====== Records for the exercise ======
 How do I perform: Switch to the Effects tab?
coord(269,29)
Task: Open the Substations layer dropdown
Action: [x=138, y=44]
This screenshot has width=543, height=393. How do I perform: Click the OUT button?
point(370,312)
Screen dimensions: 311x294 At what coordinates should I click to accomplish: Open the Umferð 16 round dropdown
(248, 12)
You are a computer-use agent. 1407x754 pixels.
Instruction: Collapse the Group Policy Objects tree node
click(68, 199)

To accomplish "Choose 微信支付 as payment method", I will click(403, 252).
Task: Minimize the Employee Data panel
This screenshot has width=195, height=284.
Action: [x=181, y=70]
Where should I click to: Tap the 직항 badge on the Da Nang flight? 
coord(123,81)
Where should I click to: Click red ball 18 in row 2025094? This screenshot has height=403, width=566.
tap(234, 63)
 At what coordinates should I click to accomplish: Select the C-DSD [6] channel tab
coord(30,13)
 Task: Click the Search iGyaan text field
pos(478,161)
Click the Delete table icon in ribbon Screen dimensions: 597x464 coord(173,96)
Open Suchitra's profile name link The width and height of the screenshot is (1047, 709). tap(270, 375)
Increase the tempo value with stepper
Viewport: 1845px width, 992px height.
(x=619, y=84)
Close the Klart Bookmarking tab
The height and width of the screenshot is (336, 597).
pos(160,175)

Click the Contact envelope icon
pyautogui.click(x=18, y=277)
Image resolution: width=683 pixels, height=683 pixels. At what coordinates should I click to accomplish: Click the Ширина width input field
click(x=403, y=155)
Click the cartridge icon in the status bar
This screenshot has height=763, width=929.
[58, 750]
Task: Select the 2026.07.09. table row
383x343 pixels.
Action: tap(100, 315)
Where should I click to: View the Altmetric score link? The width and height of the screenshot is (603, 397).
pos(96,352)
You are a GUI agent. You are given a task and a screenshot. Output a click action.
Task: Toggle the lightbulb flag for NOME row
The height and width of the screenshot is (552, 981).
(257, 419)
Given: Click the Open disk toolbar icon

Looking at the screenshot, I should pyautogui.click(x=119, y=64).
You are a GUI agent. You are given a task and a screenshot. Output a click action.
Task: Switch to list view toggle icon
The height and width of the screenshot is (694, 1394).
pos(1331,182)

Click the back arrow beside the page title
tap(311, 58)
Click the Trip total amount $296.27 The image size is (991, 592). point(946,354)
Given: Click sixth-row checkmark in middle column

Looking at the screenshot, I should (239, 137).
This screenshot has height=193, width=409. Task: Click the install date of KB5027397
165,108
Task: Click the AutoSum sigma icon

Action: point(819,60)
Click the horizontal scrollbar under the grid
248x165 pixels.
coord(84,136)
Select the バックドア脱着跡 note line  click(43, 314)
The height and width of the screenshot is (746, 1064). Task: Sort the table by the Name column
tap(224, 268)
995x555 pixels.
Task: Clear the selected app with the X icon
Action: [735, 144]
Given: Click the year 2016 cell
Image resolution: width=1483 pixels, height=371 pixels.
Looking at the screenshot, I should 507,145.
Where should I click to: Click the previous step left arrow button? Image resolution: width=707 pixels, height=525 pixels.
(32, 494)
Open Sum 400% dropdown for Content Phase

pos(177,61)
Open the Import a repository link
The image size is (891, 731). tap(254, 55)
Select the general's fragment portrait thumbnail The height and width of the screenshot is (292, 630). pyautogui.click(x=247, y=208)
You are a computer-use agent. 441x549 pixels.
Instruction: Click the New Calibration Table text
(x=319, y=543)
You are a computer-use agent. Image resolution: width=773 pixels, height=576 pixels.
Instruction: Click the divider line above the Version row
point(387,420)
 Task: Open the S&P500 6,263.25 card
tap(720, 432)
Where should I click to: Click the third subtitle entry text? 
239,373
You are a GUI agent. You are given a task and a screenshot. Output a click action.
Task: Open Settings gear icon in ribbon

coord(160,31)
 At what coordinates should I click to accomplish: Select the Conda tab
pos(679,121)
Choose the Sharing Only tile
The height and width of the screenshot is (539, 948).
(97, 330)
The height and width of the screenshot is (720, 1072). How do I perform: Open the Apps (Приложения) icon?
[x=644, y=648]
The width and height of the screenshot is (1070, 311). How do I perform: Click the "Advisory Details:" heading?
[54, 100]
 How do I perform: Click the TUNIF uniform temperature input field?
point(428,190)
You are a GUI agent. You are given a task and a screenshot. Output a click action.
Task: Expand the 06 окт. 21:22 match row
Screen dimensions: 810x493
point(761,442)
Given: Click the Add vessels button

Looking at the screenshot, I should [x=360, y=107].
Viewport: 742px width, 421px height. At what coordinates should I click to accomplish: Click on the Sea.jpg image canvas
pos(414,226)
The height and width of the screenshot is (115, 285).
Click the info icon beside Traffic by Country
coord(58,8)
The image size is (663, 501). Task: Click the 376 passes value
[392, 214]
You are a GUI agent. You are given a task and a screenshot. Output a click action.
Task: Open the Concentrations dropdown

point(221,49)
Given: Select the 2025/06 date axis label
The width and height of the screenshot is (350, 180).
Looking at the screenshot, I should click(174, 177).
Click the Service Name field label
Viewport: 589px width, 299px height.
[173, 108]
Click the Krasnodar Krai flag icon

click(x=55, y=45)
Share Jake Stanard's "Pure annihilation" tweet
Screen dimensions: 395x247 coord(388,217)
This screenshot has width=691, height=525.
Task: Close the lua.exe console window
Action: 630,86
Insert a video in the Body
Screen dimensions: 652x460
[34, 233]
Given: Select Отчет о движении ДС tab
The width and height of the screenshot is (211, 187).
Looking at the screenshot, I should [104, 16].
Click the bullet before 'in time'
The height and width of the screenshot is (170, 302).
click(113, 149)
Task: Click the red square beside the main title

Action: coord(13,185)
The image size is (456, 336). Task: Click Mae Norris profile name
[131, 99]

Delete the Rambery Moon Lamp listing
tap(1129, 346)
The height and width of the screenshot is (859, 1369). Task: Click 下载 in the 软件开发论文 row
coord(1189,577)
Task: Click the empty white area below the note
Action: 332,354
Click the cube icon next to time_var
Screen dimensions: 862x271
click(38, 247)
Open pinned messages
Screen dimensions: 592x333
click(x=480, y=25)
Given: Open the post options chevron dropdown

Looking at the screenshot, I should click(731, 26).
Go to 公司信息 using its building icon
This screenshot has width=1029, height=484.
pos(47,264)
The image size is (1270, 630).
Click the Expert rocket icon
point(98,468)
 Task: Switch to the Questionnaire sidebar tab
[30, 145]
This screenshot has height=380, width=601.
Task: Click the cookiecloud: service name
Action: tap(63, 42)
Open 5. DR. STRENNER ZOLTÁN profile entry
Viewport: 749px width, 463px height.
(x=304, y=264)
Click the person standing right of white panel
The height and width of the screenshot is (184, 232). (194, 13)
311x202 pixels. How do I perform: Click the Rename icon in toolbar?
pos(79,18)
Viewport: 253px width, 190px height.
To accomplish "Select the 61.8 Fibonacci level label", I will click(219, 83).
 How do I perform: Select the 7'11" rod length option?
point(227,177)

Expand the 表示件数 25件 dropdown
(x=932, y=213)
======
▸ Your assignment
Take the material above and reproduce it word for word.

▸ Written reply
 How do I perform: Switch to the Effects tab?
coord(269,29)
Task: Open the Substations layer dropdown
Action: [x=138, y=44]
This screenshot has width=543, height=393. How do I perform: Click the OUT button?
point(370,312)
Screen dimensions: 311x294 At what coordinates should I click to accomplish: Open the Umferð 16 round dropdown
(248, 12)
You are a computer-use agent. 1407x754 pixels.
Instruction: Collapse the Group Policy Objects tree node
click(68, 199)

To accomplish "Choose 微信支付 as payment method", I will click(403, 252).
Task: Minimize the Employee Data panel
This screenshot has width=195, height=284.
Action: [x=181, y=70]
Where should I click to: Tap the 직항 badge on the Da Nang flight? 
coord(123,81)
Where should I click to: Click red ball 18 in row 2025094? This screenshot has height=403, width=566.
tap(234, 63)
 At what coordinates should I click to accomplish: Select the C-DSD [6] channel tab
coord(30,13)
 Task: Click the Search iGyaan text field
pos(478,161)
Click the Delete table icon in ribbon Screen dimensions: 597x464 coord(173,96)
Open Suchitra's profile name link The width and height of the screenshot is (1047, 709). tap(270, 375)
Increase the tempo value with stepper
Viewport: 1845px width, 992px height.
(x=619, y=84)
Close the Klart Bookmarking tab
The height and width of the screenshot is (336, 597).
pos(160,175)

Click the Contact envelope icon
pyautogui.click(x=18, y=277)
Image resolution: width=683 pixels, height=683 pixels. At what coordinates should I click to accomplish: Click the Ширина width input field
click(x=403, y=155)
Click the cartridge icon in the status bar
This screenshot has height=763, width=929.
[58, 750]
Task: Select the 2026.07.09. table row
383x343 pixels.
Action: tap(100, 315)
Where should I click to: View the Altmetric score link? The width and height of the screenshot is (603, 397).
pos(96,352)
You are a GUI agent. You are given a task and a screenshot. Output a click action.
Task: Toggle the lightbulb flag for NOME row
The height and width of the screenshot is (552, 981).
(257, 419)
Given: Click the Open disk toolbar icon

Looking at the screenshot, I should pyautogui.click(x=119, y=64).
You are a GUI agent. You are given a task and a screenshot. Output a click action.
Task: Switch to list view toggle icon
The height and width of the screenshot is (694, 1394).
pos(1331,182)

Click the back arrow beside the page title
tap(311, 58)
Click the Trip total amount $296.27 The image size is (991, 592). point(946,354)
Given: Click sixth-row checkmark in middle column

Looking at the screenshot, I should (239, 137).
This screenshot has height=193, width=409. Task: Click the install date of KB5027397
165,108
Task: Click the AutoSum sigma icon

Action: point(819,60)
Click the horizontal scrollbar under the grid
248x165 pixels.
coord(84,136)
Select the バックドア脱着跡 note line  click(43, 314)
The height and width of the screenshot is (746, 1064). Task: Sort the table by the Name column
tap(224, 268)
995x555 pixels.
Task: Clear the selected app with the X icon
Action: [735, 144]
Given: Click the year 2016 cell
Image resolution: width=1483 pixels, height=371 pixels.
Looking at the screenshot, I should 507,145.
Where should I click to: Click the previous step left arrow button? Image resolution: width=707 pixels, height=525 pixels.
(32, 494)
Open Sum 400% dropdown for Content Phase

pos(177,61)
Open the Import a repository link
The image size is (891, 731). tap(254, 55)
Select the general's fragment portrait thumbnail The height and width of the screenshot is (292, 630). pyautogui.click(x=247, y=208)
You are a computer-use agent. 441x549 pixels.
Instruction: Click the New Calibration Table text
(x=319, y=543)
You are a computer-use agent. Image resolution: width=773 pixels, height=576 pixels.
Instruction: Click the divider line above the Version row
point(387,420)
 Task: Open the S&P500 6,263.25 card
tap(720, 432)
Where should I click to: Click the third subtitle entry text? 
239,373
You are a GUI agent. You are given a task and a screenshot. Output a click action.
Task: Open Settings gear icon in ribbon

coord(160,31)
 At what coordinates should I click to accomplish: Select the Conda tab
pos(679,121)
Choose the Sharing Only tile
The height and width of the screenshot is (539, 948).
(97, 330)
The height and width of the screenshot is (720, 1072). How do I perform: Open the Apps (Приложения) icon?
[x=644, y=648]
The width and height of the screenshot is (1070, 311). How do I perform: Click the "Advisory Details:" heading?
[54, 100]
 How do I perform: Click the TUNIF uniform temperature input field?
point(428,190)
You are a GUI agent. You are given a task and a screenshot. Output a click action.
Task: Expand the 06 окт. 21:22 match row
Screen dimensions: 810x493
point(761,442)
Given: Click the Add vessels button

Looking at the screenshot, I should [x=360, y=107].
Viewport: 742px width, 421px height. At what coordinates should I click to accomplish: Click on the Sea.jpg image canvas
pos(414,226)
The height and width of the screenshot is (115, 285).
Click the info icon beside Traffic by Country
coord(58,8)
The image size is (663, 501). Task: Click the 376 passes value
[392, 214]
You are a GUI agent. You are given a task and a screenshot. Output a click action.
Task: Open the Concentrations dropdown

point(221,49)
Given: Select the 2025/06 date axis label
The width and height of the screenshot is (350, 180).
Looking at the screenshot, I should click(174, 177).
Click the Service Name field label
Viewport: 589px width, 299px height.
[173, 108]
Click the Krasnodar Krai flag icon

click(x=55, y=45)
Share Jake Stanard's "Pure annihilation" tweet
Screen dimensions: 395x247 coord(388,217)
This screenshot has width=691, height=525.
Task: Close the lua.exe console window
Action: 630,86
Insert a video in the Body
Screen dimensions: 652x460
[34, 233]
Given: Select Отчет о движении ДС tab
The width and height of the screenshot is (211, 187).
Looking at the screenshot, I should [104, 16].
Click the bullet before 'in time'
The height and width of the screenshot is (170, 302).
click(113, 149)
Task: Click the red square beside the main title

Action: coord(13,185)
The image size is (456, 336). Task: Click Mae Norris profile name
[131, 99]

Delete the Rambery Moon Lamp listing
tap(1129, 346)
The height and width of the screenshot is (859, 1369). Task: Click 下载 in the 软件开发论文 row
coord(1189,577)
Task: Click the empty white area below the note
Action: 332,354
Click the cube icon next to time_var
Screen dimensions: 862x271
click(38, 247)
Open pinned messages
Screen dimensions: 592x333
click(x=480, y=25)
Given: Open the post options chevron dropdown

Looking at the screenshot, I should click(731, 26).
Go to 公司信息 using its building icon
This screenshot has width=1029, height=484.
pos(47,264)
The image size is (1270, 630).
Click the Expert rocket icon
point(98,468)
 Task: Switch to the Questionnaire sidebar tab
[30, 145]
This screenshot has height=380, width=601.
Task: Click the cookiecloud: service name
Action: tap(63, 42)
Open 5. DR. STRENNER ZOLTÁN profile entry
Viewport: 749px width, 463px height.
(x=304, y=264)
Click the person standing right of white panel
The height and width of the screenshot is (184, 232). (194, 13)
311x202 pixels. How do I perform: Click the Rename icon in toolbar?
pos(79,18)
Viewport: 253px width, 190px height.
To accomplish "Select the 61.8 Fibonacci level label", I will click(219, 83).
 How do I perform: Select the 7'11" rod length option?
point(227,177)

Expand the 表示件数 25件 dropdown
(x=932, y=213)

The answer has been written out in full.